From: Chime Ogbuji <chimezie@gmail.com>
Date: Tue, 6 Dec 2011 00:47:18 -0500
To: Sandro Hawke <sandro@w3.org>
Cc: SPARQL Working Group <public-rdf-dawg@w3.org>
Message-ID: <9EBA66D3158A45ECAB9FDCD6E6027385@gmail.com>
Thanks for the thorough review Sandro. Please see my response inline below.
On Monday, November 28, 2011 at 11:54 PM, Sandro Hawke wrote: 
> SUMMARY: lots and lots of little suggestions, plus some major confusion
> about URIs, a few issues with terminology, a problem with using RFC 2616
> for response codes, and one problem with how SD is used. 
> 
> All in all it's a very thorough document, and generally says what needs
> to be said. My suggestions are generally about ways to make it clearer
> to people (like me) who are not already expert in what it's saying. As
> such, most of my suggestions probably wont matter to the hardcore
> implementors who need it most -- they'll generally sort through it and
> figure out what it means. I'm reading it more as someone who might be
> trying to figure out what this is all about, and thinking about how to
> make it clearer for them.
> ..snip..


 I know we went thought a long WG decision process (twice) to
>  arrive at the current title, but in actually talking about this
>  document to a few people, I find the only way to have it make
>  any sense is to use the word "RESTful". So, I propose we
>  amend the title to:
> 
>  SPARQL 1.1 Graph Store (RESTful) HTTP Protocol
> ..snip..
>  I'm not in love with that; I just think RESTful is by far the
>  most important word in that title. I could even do without
>  SPARQL -- this has almost nothing to do with SPARQL. If I were
>  starting from scratch, I'd probably go with "RDF RESTful API".
> 
>  (In the REST world, people call these things "RESTful APIs", not
>  "protocols", in my experience.)
See my response to Andy who concurred with this change. Basically, I recall there was some hesitation for the use of the term RESTful

> abstract
> 
>  I think the title should explain the relationship between this
>  document and SPARQL. Maybe add a second sentence:
> 
>  This interface is essentially an alternative to the
>  SPARQL 1.1 Query and Update protocols; (nearly)
>  everything that can be done through this interface can
>  be done using that interface, but for some clients
>  and/or for some servers, this interface may be easier to
>  implement or work with.
> 
>  The "nearly" is because I don't think UPDATE gives a way to
>  generate a new graph URI as POST-to-the-dataset-URI SHOULD.
>  Trivial.
I added the following second sentence to the abstract: "This interface is an alternative to the SPARQL 1.1 Update protocol. Most of the operations defined here can be performed using that interface, but for some clients or servers, this interface may be easier to implement or work with." It doesn't seem to be an alternative to SPARQL Query.

> 1 introduction
> 
>  As with the abstract, I think a little more needs to be said at
>  the start about how this relates to the rest of SPARQL,
>  including perhaps explaining why this is even considered part of
>  SPARQL.
So, I think the connection between this protocol and SPARQL is the same as that between the update protocol and SPARQL. Once we began supporting write as well as read operations then the suite of specifications become more about the RDF dataset (or graph store) than the query language (SPARQL). So, the prefix SPARQL is a bit of a misnomer, but one that applies to all of the (new) specifications that provide capabilities beyond just reading. I feel that the additional sentence in the abstract describing the relationship with the update protocol emphasizes this without exacerbating the general naming issue we have.

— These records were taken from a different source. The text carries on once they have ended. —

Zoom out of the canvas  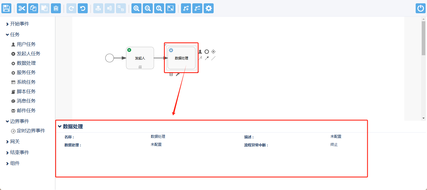click(148, 8)
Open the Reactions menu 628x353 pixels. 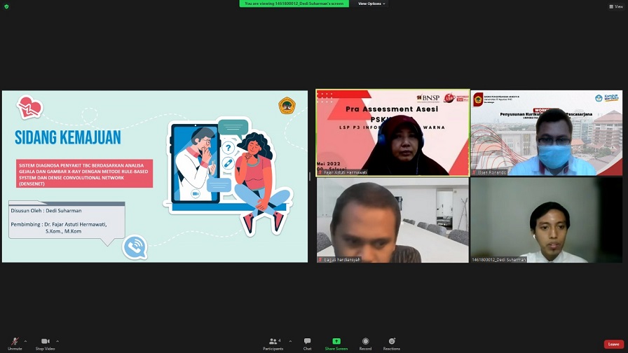click(392, 342)

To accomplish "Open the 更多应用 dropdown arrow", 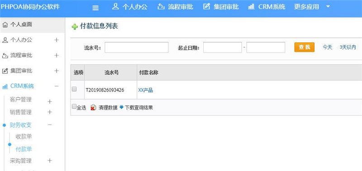I will pyautogui.click(x=328, y=7).
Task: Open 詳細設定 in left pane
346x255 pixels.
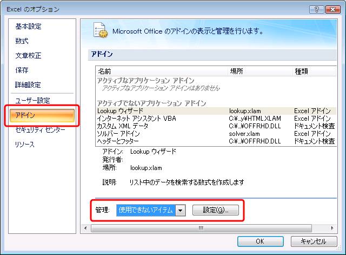Action: pos(28,85)
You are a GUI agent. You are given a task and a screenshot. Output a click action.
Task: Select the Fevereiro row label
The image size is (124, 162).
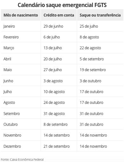click(x=11, y=37)
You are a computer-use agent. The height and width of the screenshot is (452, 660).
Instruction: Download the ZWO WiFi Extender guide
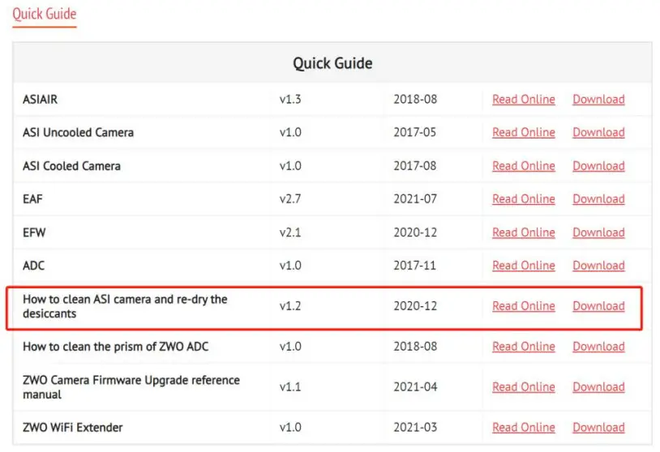[598, 428]
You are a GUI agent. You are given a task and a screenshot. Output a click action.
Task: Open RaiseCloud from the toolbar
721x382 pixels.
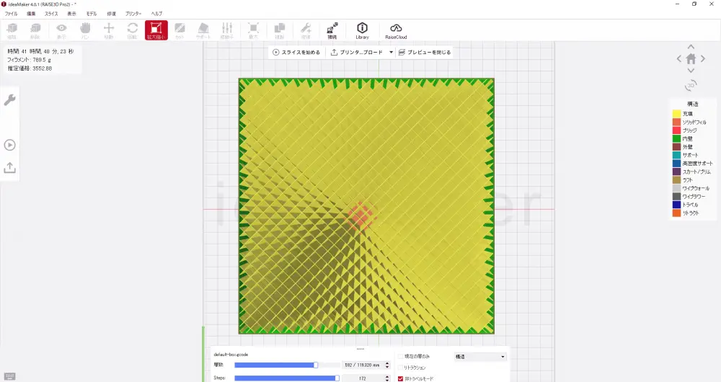click(396, 30)
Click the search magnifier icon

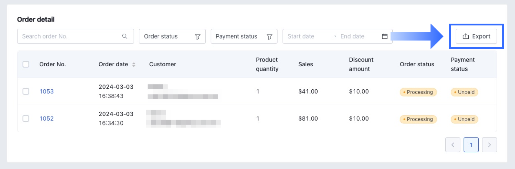tap(125, 36)
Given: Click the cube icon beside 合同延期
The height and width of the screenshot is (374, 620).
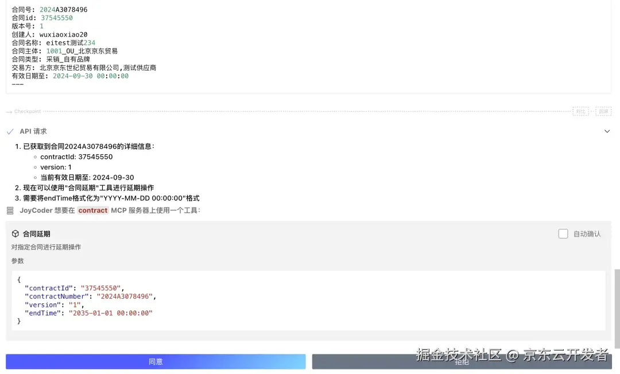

>  maybe s/self-descriptive/self-describing/

This has been changed. 

>  I found the paragraph beginning, "It emphasizes..." pretty hard
>  to make sense of. If it's important to have this kind of
>  argument about how this is RESTful it would probably be clearer
>  to put it into the numbered list it follows. In item 1, we can
>  talk about constraint 1 and how it's met, etc.
I have made this change. The content of the paragraph (with the exception of the sentence beginning with "This specification relies..") has been moved into the numbered list above. 

>  s/an SPARQL Update equivalent/a SPARQL Update equivalent/

Changed. 

>  After the link to the XML Results format, we should have a link
>  to the JSON results format,
> http://www.w3.org/TR/sparql11-results-json/
This has been added. 

> 2 terminology
> 
>  "Resource - A network-accessible data object or service
>  identified by an IRI, as defined in [RFC2616]." But this
>  isn't the definition RDF uses. RDF-MT says "no assumptions are
>  made here about the nature of resources; 'resource' is treated
>  here as synonymous with 'entity', i.e. as a generic term for
>  anything in the universe of discourse." Perhaps the best we
>  can do is acknowledge this difference and then say it doesn't
>  matter for this spec, or that we're using the RFC2616 def'n in
>  this spec, unless we say "RDF Resource".
This has been incorporated into the definition for Resource. I went over the document to see everywhere the term 'resource' is used to ensure the RFC2616 sense of the word was the one intended and seems to be the case. In addition, there is no use of the word "RDF Resource". 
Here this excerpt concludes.